By Michael S. Hopkins, Steve LaValle and Fred Balboni
How do you win with data? SMR surveyed global executives about turning the data deluge and analytics into competitive advantage. Here’s an early snapshot of how managers are answering the most important question organizations face.
Last May, at the MIT Sloan CIO Symposium main-stage discussion on “Emerging Stronger from the Downturn,” one panelist listened with a growing private smile as his fellow speakers described example after example of how technology-driven information and analytics applications were transforming their companies. The stories were of data and analysis being used to understand customers, parse trends, distribute decision making, manage risk; they foretold of organizations being reinvented and management practice being rethought. They told of change, basically. A lot of it. Driven by ever-emerging technology and the new things it could do.
That was the point at which the panelist, a multinational industrial COO, turned to the audience and unofficially summarized, “So, the lesson: If you don’t like change, you’re going to like irrelevance even less.”
He’s right. Change is here. Failure to adapt means irrelevance. Time and progress march on, but at a Moore’s law pace instead of a clock’s.
However, the focus on exactly what’s changing can be misplaced. For all the swiftness with which technology is shifting — getting smarter, more powerful, more cognitively “human” — it’s sometimes true that the attention we pay to the next new technology is a distraction. It distracts us from the changes that organizations could make with no more new technology at all — the changes organizations could achieve just by capitalizing on how current technology can enable them to capture, analyze and act on information. (Though the “just” in that sentence may be ill-advised.)
“Although most of what I’ve been talking about has focused on changes in the technology, I think the biggest changes are going to be in the way the companies use the technology. If some catastrophe happened and technology just froze for the next couple of decades, I believe the pace of organizational change would continue just as rapidly, because we have so much catching up to do. Specifically, I think this cultural mentality of using data more effectively, running experiments and responding to the environment and replicating it is something that is going to happen regardless of what additional advances we see in the underlying technology.

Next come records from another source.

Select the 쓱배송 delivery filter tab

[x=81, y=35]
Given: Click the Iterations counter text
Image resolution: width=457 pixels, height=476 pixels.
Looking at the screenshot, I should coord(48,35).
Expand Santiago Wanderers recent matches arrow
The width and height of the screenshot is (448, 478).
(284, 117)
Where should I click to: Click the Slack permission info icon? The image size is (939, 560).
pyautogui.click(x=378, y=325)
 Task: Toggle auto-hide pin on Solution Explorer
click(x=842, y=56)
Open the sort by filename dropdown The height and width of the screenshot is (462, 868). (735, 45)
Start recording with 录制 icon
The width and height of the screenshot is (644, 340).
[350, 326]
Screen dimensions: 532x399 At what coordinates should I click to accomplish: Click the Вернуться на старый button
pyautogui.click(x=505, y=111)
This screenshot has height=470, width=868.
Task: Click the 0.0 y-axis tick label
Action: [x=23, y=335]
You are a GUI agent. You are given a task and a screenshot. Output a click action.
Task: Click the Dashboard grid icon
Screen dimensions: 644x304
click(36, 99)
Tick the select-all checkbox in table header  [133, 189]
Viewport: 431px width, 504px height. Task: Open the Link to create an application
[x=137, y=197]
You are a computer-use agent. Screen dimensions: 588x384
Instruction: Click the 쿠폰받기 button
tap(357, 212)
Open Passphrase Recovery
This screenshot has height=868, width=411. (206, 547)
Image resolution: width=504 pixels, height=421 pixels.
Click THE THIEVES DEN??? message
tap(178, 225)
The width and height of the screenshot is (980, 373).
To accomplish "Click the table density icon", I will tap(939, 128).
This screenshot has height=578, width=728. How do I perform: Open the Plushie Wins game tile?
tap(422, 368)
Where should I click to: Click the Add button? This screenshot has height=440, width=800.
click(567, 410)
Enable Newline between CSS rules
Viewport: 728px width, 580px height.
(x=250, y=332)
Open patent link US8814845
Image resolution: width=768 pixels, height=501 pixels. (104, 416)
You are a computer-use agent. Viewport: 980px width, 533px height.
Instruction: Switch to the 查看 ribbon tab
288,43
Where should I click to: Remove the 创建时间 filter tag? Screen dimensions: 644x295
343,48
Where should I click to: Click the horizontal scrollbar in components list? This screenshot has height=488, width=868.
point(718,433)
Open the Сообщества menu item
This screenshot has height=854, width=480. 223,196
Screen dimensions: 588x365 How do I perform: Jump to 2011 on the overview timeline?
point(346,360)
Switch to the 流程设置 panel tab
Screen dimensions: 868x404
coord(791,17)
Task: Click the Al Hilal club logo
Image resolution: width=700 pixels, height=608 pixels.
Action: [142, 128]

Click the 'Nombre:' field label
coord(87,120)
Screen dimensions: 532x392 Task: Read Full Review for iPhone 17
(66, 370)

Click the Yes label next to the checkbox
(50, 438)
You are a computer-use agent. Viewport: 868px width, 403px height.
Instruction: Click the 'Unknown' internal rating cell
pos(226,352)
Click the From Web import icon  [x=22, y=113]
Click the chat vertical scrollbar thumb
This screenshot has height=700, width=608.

A decade from now, I expect companies to be far more responsive, far more innovative, far more analytics-minded.”
Brynjolfsson gave experimentation special emphasis, but his observation fits other information-enabled practices found under the big tent of analytics. The technology is here. The data are available. How will companies use them to win?
Through the SMR and IBM IBV collaboration, The New Intelligent Enterprise aims to help managers understand how they can capitalize on the ways that information and analytics are changing the competitive landscape. What threats and opportunities will companies face? What new business models, organizational approaches, competitive strategies, work processes and leadership methods will emerge? How will the best organizations reinvent themselves to use technology and analytics to achieve novel competitive advantage? How will they learn not only to be smarter, but to act smarter?
In the months ahead, this inquiry into the makeup of The New Intelligent Enterprise will consist of survey research, in-depth interviews with thought leaders and top corporate executives worldwide and the most relevant academic research and case study work in the field. This article presents (very) early returns on that research — especially on the first annual New Intelligent Enterprise Survey, a global survey of nearly 3,000 executives who told us about their top management goals, their uses (and misuses) of information and analytics as they attacked those goals and the management practices in play in their organizations. In both this article and “10 Data Points,” we call out some of what we’re learning. The articles have been coauthored by core members of The New Intelligent Enterprise team: Steve LaValle, IBM Global Strategy Leader for Business Analytics and Optimization; Nina Kruschwitz, SMR Special Projects Editor; Rebecca Shockley, IBM IBV Global Lead for Business Analytics and Optimization; and Fred Balboni, IBM Global Leader for Business Analytics and Optimization.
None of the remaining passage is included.